=== Instruction A ===
Pull out every line of the rows below that contains the string "dimensions".

=== Passage shown ===

>> start

( Marco Bonelli) Why is history no longer a guide for the future?
The worst Thanksgiving trading week in history (historically that week shows a better performance), a strong Monday (after Thanksgiving) opening (historically the market trades down on that day), a year-to-date down pre-election year for the stock market (historically, pre-election years are good for the stock market - without exceptions going back to 1941). So what happens or will happen to the year-end rally, Santa Clause rally, January effect, small-cap vs large-cap trade and "Dogs of the Dow"-trade (all which we should see latest by middle of December - historically speaking)? Will tax-loss selling towards year-end play any role?
Although it's hard to escape the "Black Friday" craziness before and after November 25 ("...best Black Friday ever...!?" / "...heaviest discounting, promotions ever...?!") and the question whether tons of sales statistics over the weekend is a mirror of consumer spending into the holidays or more a soothing distraction of the painful underlying trends is probably fair, the future levels and the strong opening comes down to a technical reaction from highly oversold levels - and some positive trigger headlines are certainly welcome.

>> end

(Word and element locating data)
>> start

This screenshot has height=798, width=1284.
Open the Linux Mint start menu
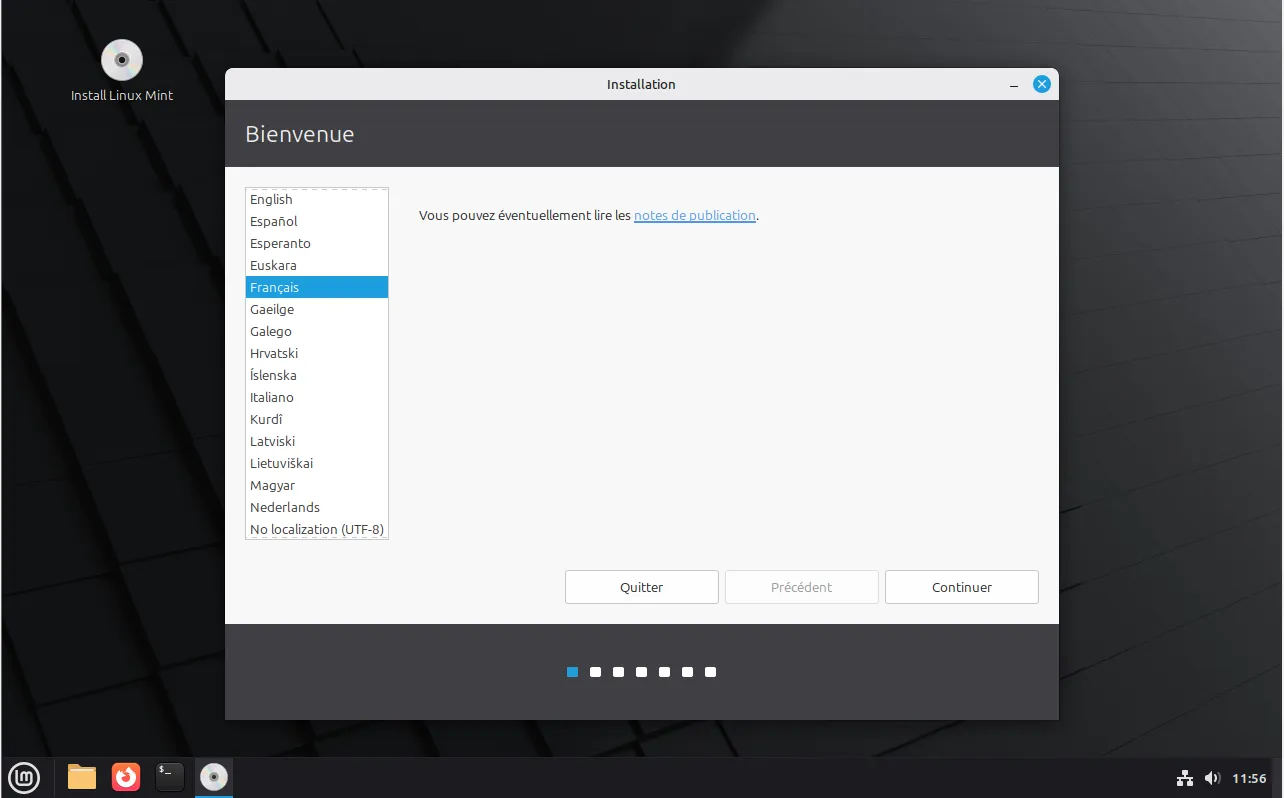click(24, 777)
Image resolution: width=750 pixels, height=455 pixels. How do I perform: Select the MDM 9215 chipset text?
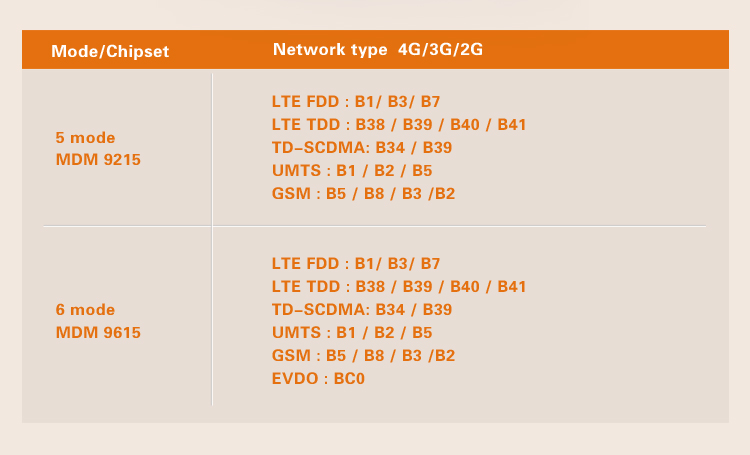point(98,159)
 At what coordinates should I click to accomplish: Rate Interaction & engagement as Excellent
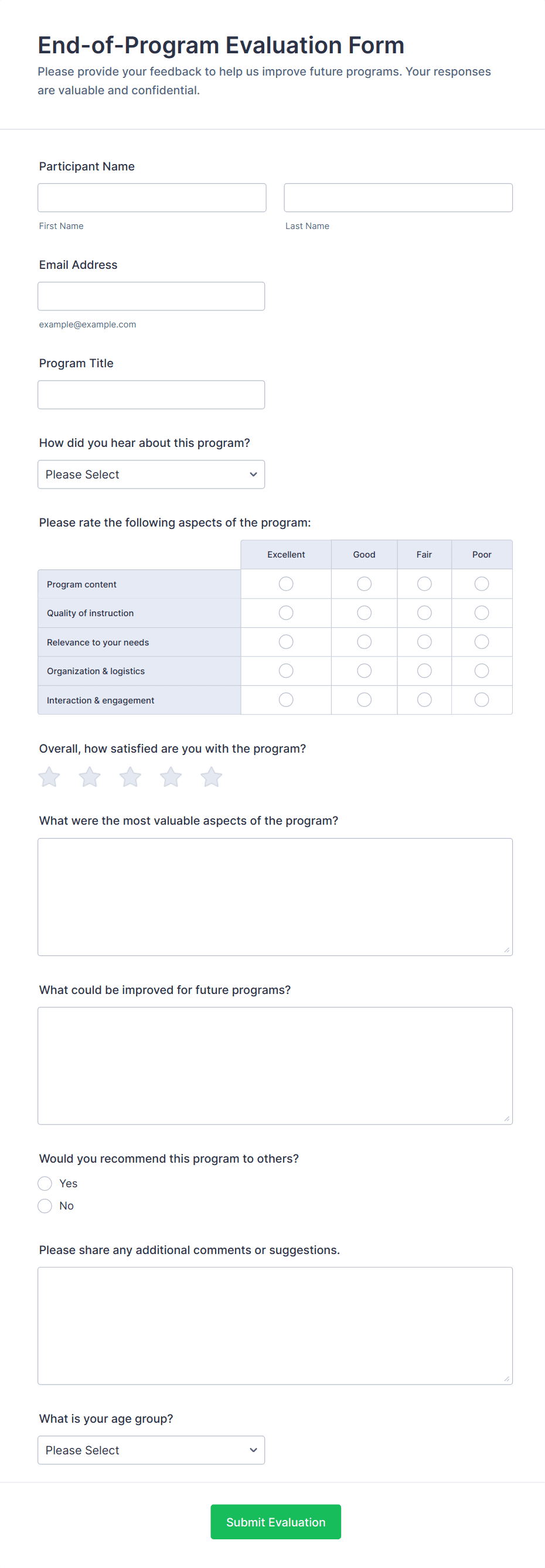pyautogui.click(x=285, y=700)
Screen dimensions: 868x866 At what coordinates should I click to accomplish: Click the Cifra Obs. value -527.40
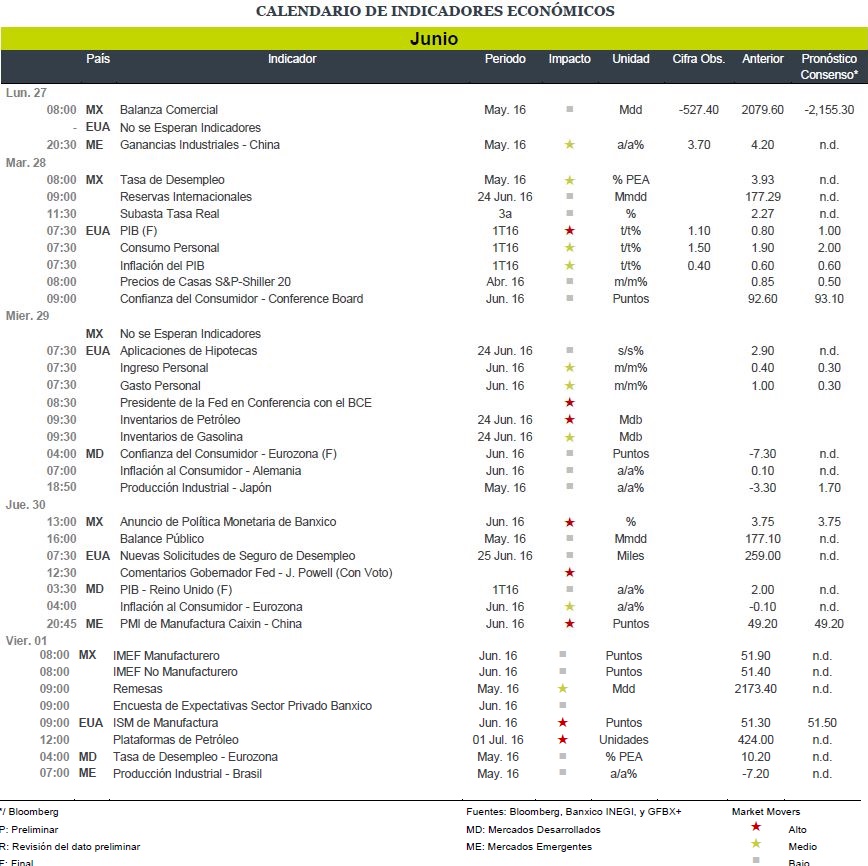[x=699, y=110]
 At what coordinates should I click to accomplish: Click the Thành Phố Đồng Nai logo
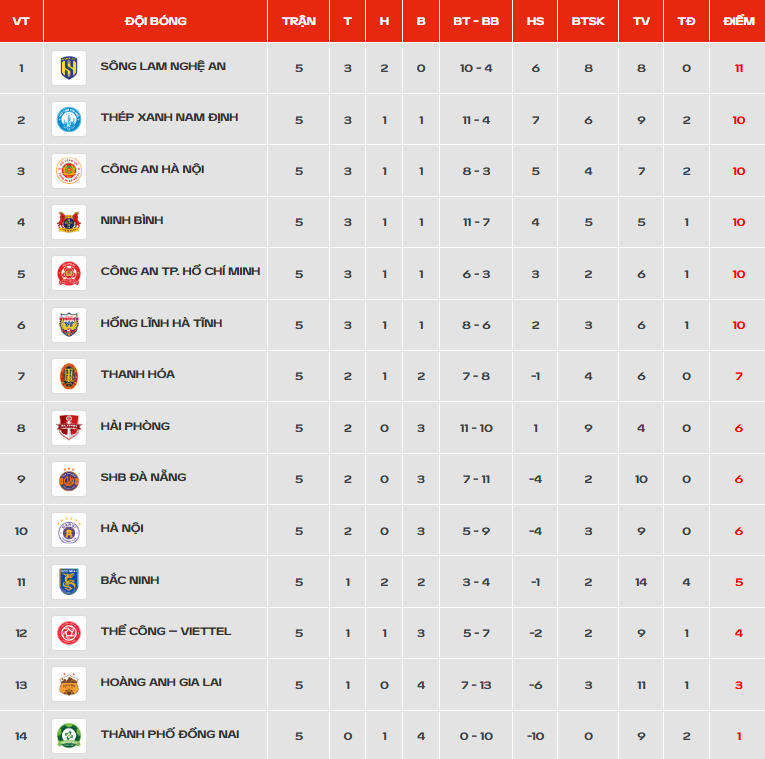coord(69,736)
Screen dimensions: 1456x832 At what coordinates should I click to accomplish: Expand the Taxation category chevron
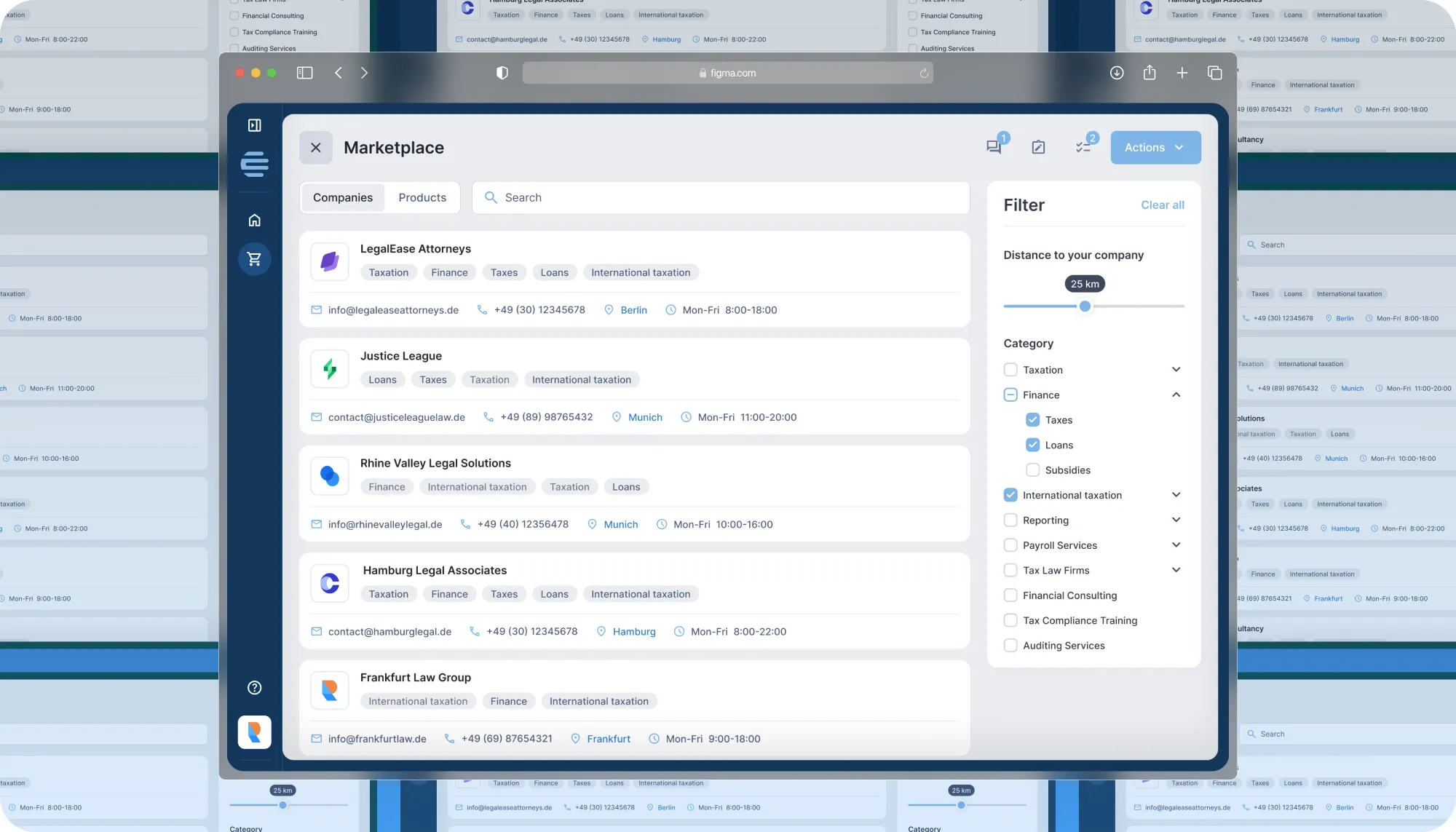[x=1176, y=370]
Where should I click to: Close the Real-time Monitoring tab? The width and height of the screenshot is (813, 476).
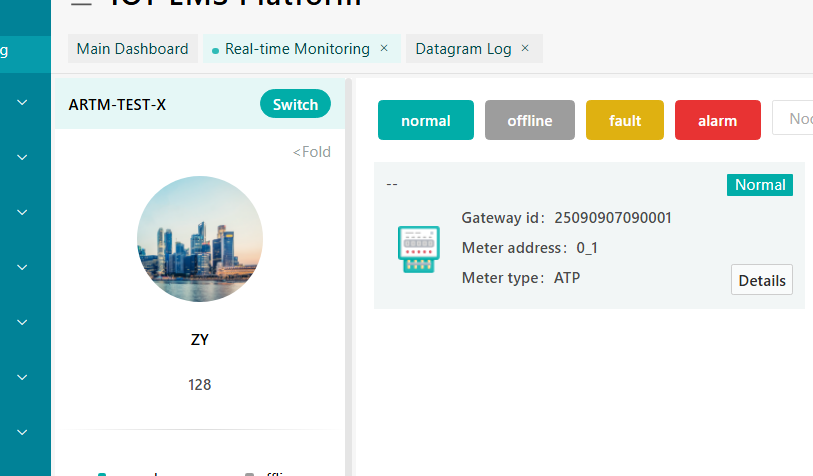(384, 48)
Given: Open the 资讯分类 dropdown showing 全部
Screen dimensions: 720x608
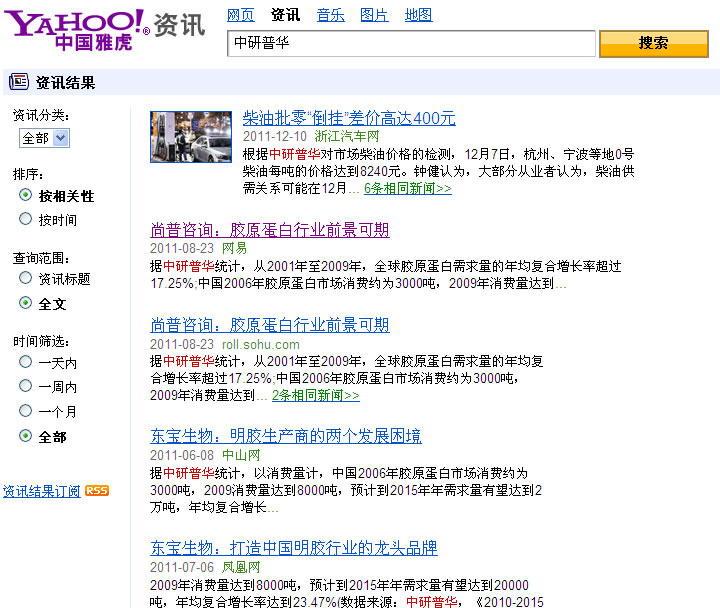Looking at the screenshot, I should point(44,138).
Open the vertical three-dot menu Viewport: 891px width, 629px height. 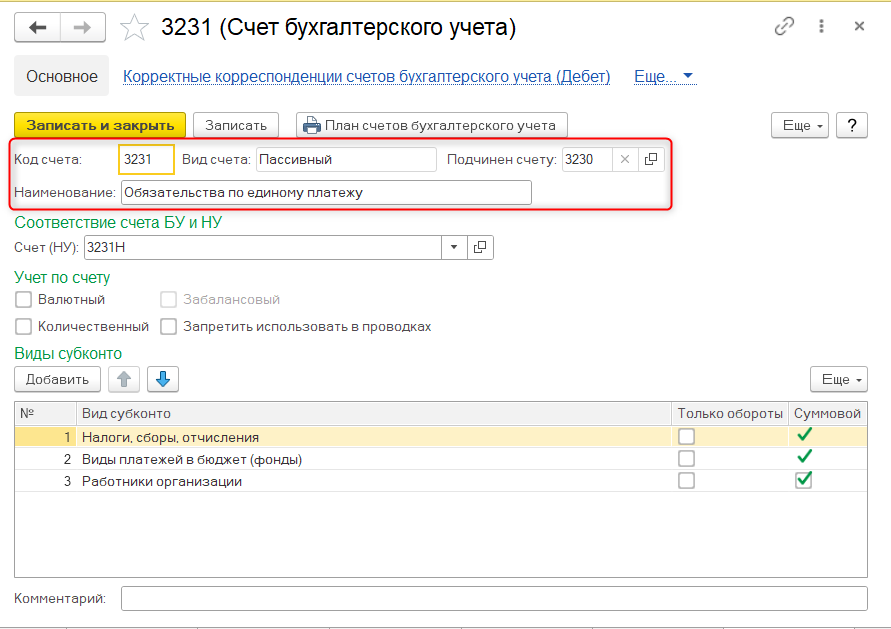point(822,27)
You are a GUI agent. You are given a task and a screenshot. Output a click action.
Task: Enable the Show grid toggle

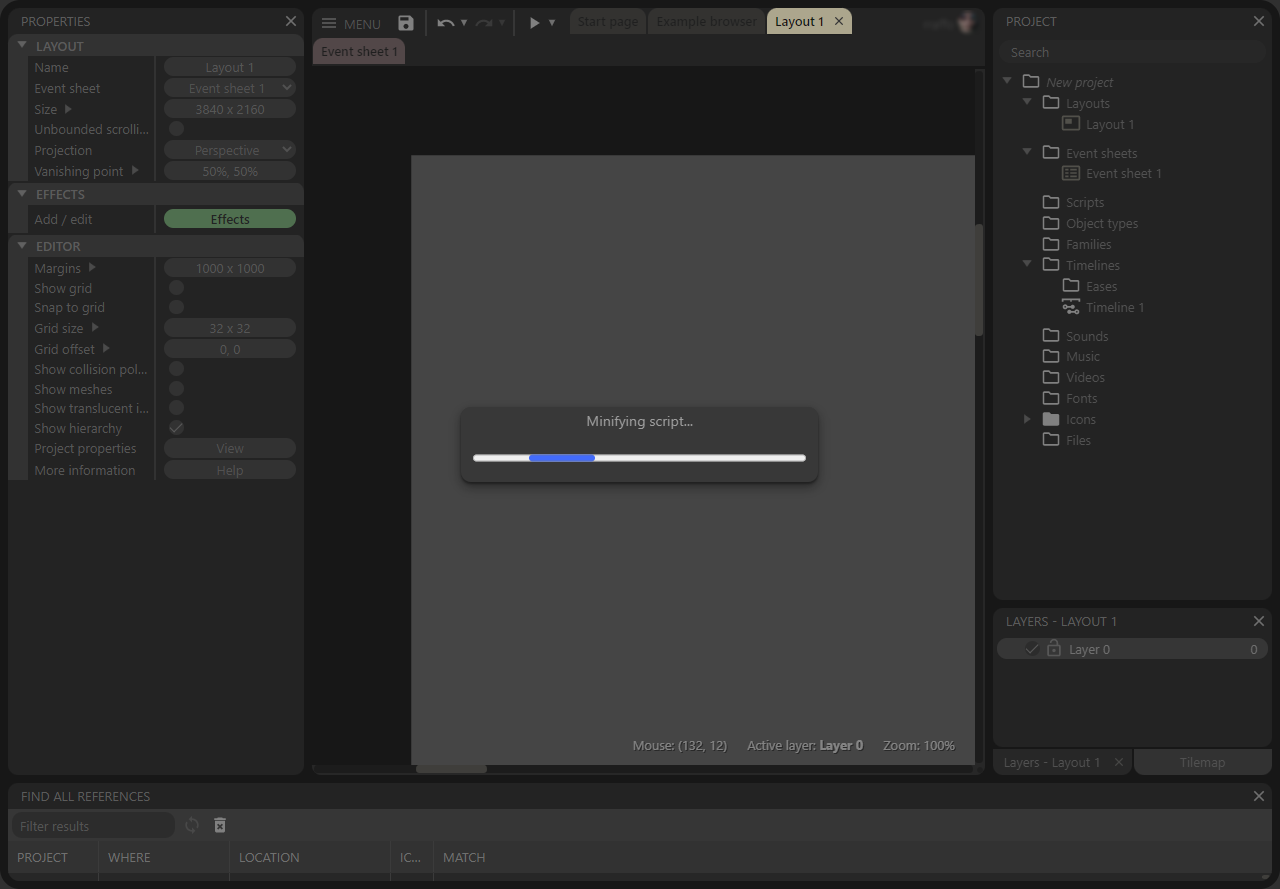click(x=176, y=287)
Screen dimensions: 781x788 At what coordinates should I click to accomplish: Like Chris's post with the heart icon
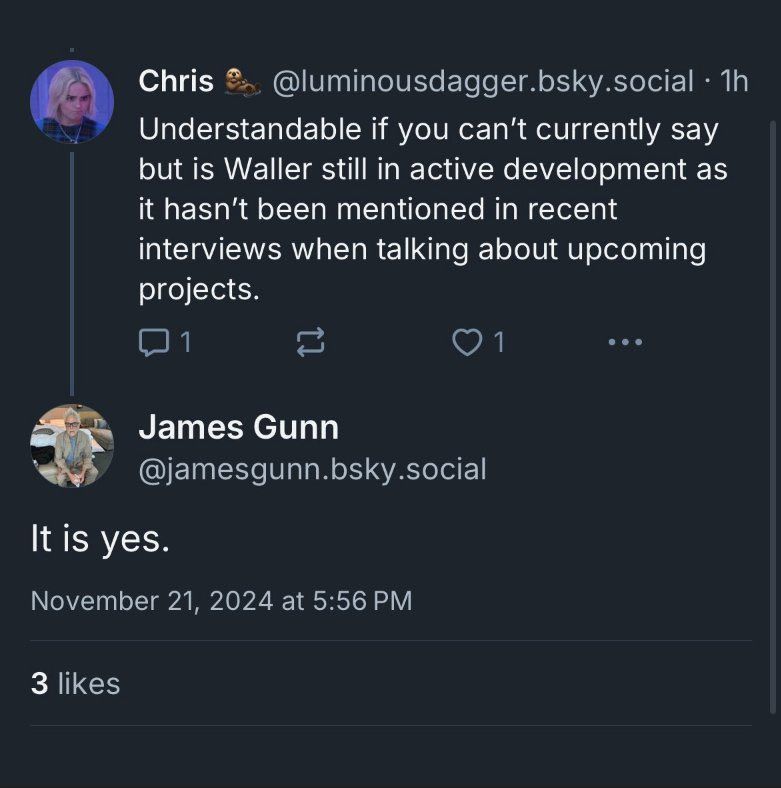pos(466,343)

>> end

=== Instruction B ===
According to the market commentary above, back to what year do pre-election years go without exceptions as good years for the stock market?

=== Task result A ===
Screen dimensions: 868x866 At what coordinates should I click to accomplish: Click the Cifra Obs. value -527.40
Screen dimensions: 1456x832 At what coordinates should I click to accomplish: Expand the Taxation category chevron
Screen dimensions: 720x608
Screen dimensions: 781x788 At what coordinates should I click to accomplish: Like Chris's post with the heart icon

=== Task result B ===
1941